There are currently 1,658 U.S.-listed exchange traded products, which include both exchange traded notes and ETFs, on the market, with $1.987 trillion in assets under management, according to XTF data. However, ETFs do not wag the market. [ETFGI: Global ETFs, ETPs add $199B in Q3]
Fund industry asset flows reveal that ETFs are not responsible for pushing the U.S. stocks to new highs but act as a substitute good to traditional mutual funds, according to Nicholas Colas for ConvergEx.
“In part they are ‘Substitute goods’ to mutual funds, offering similar investment exposures with lower costs,” Colas said in the article. “In part they are novel investment products, where the same ETF can be a hedge at a billion dollar hedge fund and a core position in a civil servant’s IRA. They have soaked up a large part – but not all – of the decline in U.S. equity mutual fund assets over the last half decade.
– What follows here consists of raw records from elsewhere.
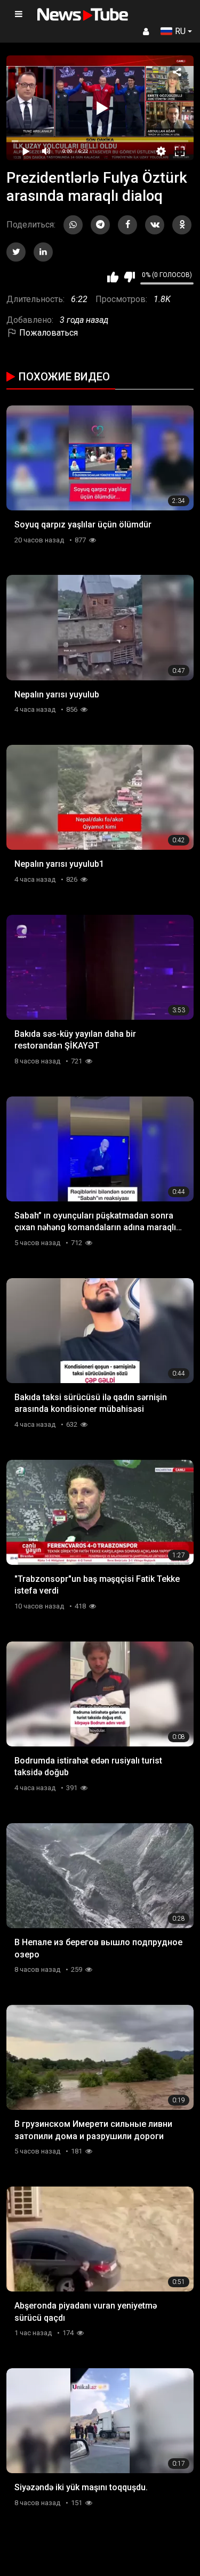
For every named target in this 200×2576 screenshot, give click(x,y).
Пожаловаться (47, 333)
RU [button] (180, 31)
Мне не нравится (129, 277)
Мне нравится (112, 277)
And they have added modestly to the demand for fixed income investments, but mutual funds are the real driving force there.”
Over the last five years, U.S. stock mutual funds have seen $411.1 billion in outflows. Meanwhile, U.S. equity ETFs pulled in $301.5 billion. The flows indicate that as mutual fund investors pull away from traditional funds, most are putting the money right back into low-cost ETFs.
On the fixed-income side, ETF flows still fall short of mutual funds. Over the past five years, bond ETFs added $132.5 billion, whereas mutual funds attracted $814.3 billion.